De degen van de matador
Frank deed een stap naar voren. Zou hij een poging wagen Hinchman te volgen? De ex-winkelier was echter al uit het gezicht verdwenen.
’Wat is er aan de hand?’ vroeg een krakende stem naast hem.
’Heb je niks te doen? Hier, ga de boel maar schoonmaken.’
’t Was Mike. De waker duwde de jongen een grote bezem in zijn handen. ’Je legt er toch zo gauw ’t bijltje niet bij neer?’
Frank’s eerste gedachte was de bezem neer te gooien en achter de man, waarvan hij dacht dat ’t Hinchman was, aan te rennen. Ogenblikkelijk realiseerde hij zich echter hoe stom dat zou zijn. ’Laat ik nog even wachten,’ zei hij bij zichzelf. ’Vroeg of laat...’
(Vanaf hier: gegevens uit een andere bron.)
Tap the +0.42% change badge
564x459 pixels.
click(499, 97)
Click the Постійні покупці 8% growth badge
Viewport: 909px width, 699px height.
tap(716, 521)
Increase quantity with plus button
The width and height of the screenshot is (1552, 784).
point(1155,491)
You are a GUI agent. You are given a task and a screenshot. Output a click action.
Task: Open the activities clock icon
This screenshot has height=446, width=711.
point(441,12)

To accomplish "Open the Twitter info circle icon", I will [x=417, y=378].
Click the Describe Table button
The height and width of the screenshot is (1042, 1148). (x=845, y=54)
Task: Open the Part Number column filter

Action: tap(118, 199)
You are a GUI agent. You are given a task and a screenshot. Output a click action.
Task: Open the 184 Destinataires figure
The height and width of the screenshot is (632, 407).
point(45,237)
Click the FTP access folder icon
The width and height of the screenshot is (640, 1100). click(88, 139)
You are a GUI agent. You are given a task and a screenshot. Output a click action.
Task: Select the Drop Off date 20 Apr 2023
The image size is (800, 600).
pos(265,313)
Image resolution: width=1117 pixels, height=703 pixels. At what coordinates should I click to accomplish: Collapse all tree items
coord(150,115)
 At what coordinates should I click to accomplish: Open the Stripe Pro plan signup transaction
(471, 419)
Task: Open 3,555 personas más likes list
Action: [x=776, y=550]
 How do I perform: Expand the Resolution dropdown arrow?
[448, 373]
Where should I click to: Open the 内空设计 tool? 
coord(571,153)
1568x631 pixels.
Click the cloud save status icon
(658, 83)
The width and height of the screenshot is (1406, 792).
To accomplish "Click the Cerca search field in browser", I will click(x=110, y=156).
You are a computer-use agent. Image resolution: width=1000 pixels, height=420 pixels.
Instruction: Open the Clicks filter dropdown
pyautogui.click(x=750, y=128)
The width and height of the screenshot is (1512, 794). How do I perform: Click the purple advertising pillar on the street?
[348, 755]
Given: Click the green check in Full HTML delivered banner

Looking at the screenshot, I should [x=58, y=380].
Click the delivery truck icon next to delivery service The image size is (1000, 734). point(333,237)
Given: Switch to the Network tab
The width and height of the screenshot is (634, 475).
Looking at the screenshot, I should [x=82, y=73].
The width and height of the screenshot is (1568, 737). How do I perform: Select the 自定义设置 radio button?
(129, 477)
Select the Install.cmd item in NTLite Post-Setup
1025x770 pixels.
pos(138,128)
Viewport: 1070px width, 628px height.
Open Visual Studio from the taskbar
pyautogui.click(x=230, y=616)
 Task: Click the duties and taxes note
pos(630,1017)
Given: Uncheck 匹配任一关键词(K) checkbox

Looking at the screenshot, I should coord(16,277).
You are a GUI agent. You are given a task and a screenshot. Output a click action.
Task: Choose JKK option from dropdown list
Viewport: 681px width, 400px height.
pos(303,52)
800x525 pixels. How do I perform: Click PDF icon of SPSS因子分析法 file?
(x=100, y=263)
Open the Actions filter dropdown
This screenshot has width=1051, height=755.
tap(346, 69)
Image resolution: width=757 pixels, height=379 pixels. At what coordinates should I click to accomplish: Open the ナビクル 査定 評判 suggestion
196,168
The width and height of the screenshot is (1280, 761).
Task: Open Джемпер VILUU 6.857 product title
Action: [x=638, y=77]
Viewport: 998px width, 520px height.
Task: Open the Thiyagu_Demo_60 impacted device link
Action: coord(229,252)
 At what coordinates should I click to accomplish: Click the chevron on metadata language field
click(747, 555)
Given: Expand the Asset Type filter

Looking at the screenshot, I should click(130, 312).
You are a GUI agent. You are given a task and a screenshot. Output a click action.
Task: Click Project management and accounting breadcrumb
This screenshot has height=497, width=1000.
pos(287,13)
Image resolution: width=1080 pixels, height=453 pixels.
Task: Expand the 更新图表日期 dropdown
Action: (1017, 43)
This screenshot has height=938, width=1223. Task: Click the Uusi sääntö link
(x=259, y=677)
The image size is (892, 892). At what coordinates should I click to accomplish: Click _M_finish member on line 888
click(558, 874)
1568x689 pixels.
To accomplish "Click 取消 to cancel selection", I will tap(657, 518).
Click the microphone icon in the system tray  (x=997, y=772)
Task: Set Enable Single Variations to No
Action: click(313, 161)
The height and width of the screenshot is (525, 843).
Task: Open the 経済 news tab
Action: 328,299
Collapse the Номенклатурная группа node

Vanuit zijn ooghoeken ving hij plotseling een glimp van een bekend gezicht op. Hij deed alsof hij zijn broer, die er juist aankwam, niet opmerkte, maar wandelde schijnbaar toevallig naar de olifant die het dichtst bij de tralies stond. ’Hoe staat ’t Frank? Al iets verdachts ontdekt?’ klonk het fluisterend, ’Ik heb net Hinchman gezien, Joe. Ik geloof ’t tenminste wel. Piekfijn gekleed, jô,’ fluisterde de oudste broer.
Toen hij zag dat Mike hem vanuit de andere hoek van de tent gadesloeg, begon hij druk te vegen. Joe kwam nog iets dichterbij.
’Dat was zijn broer,’ zei hij. ’Hij wordt Hinchman van de Grote Tent genoemd. Hij is de eigenaar van het circus. Ik ben al het een en ander over hem te weten gekomen.’
’Stt... daar komt Mike.’
’Ik zie je vanavond wel,’ fluisterde Joe.
Ongeduldig zette de jongen zijn werk voort, terwijl de uren voorbij kropen. Eindelijk keek hij met een zucht van verlichting op zijn horloge.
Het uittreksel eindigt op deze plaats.